Now, it's building up this field marketing team so we can have boots on the ground and get people to try the product. That's our number-one focus as far as growth goes. We still have many more stores to get into, but getting people to try it, and bringing people back to the pasta aisle, is probably the main focus today.

Do you plan to expand beyond pasta at some point?

BR: The goal is to take the foods that people love and make them better by using more nutritious ingredients. We're excited by the potential—there are so many foods that people love and would like to be eating more of, but they feel like they can't because they're often not made from ingredients that they want to be eating all the time. There are a lot of things out there, whether it's cereal or tortilla chips, where I think if it were made with a better ingredient, there's something really great that can happen.

But for now, it's extensions within the realm of pasta—different shapes, things like that. We want to be the best at pasta. Once we feel like we've built up a stable foundation, we'll start looking at other products.

Banza was really an innovator in this area, but is no longer alone in the space. How do you keep out in front and remain competitive?
● ● ● ●
Task A: In the interview excerpt, what is named as the number-one focus for growth?
Task B: Transcribe the interview excerpt from "But for now, it's" up to and including "at other products.".
This listing has no connection to the interview excerpt.

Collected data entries
● ● ● ●
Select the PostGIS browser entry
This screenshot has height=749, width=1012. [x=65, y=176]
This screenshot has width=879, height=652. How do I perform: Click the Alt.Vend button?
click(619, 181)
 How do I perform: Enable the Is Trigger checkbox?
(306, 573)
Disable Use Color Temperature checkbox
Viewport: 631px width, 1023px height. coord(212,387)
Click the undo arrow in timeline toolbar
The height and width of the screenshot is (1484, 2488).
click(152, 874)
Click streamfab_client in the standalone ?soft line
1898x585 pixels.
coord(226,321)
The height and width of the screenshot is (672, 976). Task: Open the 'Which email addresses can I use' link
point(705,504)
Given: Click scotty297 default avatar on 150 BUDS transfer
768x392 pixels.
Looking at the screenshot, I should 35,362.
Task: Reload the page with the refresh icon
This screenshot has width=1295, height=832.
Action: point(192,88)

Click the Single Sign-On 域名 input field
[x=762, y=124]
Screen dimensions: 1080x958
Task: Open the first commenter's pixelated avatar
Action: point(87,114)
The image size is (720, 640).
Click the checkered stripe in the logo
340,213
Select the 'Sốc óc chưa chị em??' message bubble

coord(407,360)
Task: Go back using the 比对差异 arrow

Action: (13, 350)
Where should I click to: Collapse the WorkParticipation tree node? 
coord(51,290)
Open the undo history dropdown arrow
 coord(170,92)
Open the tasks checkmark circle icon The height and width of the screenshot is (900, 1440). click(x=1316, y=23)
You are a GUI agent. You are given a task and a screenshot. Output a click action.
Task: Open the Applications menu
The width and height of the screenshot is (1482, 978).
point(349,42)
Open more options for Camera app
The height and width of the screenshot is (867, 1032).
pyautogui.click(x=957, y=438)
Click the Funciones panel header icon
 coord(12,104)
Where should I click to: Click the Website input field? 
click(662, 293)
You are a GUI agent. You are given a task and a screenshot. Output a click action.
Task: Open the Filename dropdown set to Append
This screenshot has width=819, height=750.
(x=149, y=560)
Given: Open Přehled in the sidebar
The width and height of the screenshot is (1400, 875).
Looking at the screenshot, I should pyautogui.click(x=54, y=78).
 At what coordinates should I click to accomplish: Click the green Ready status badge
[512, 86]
● ● ● ●
Response A: Building up a field marketing team to get people to try the product.

Response B:
But for now, it's extensions within the realm of pasta—different shapes, things like that. We want to be the best at pasta. Once we feel like we've built up a stable foundation, we'll start looking at other products.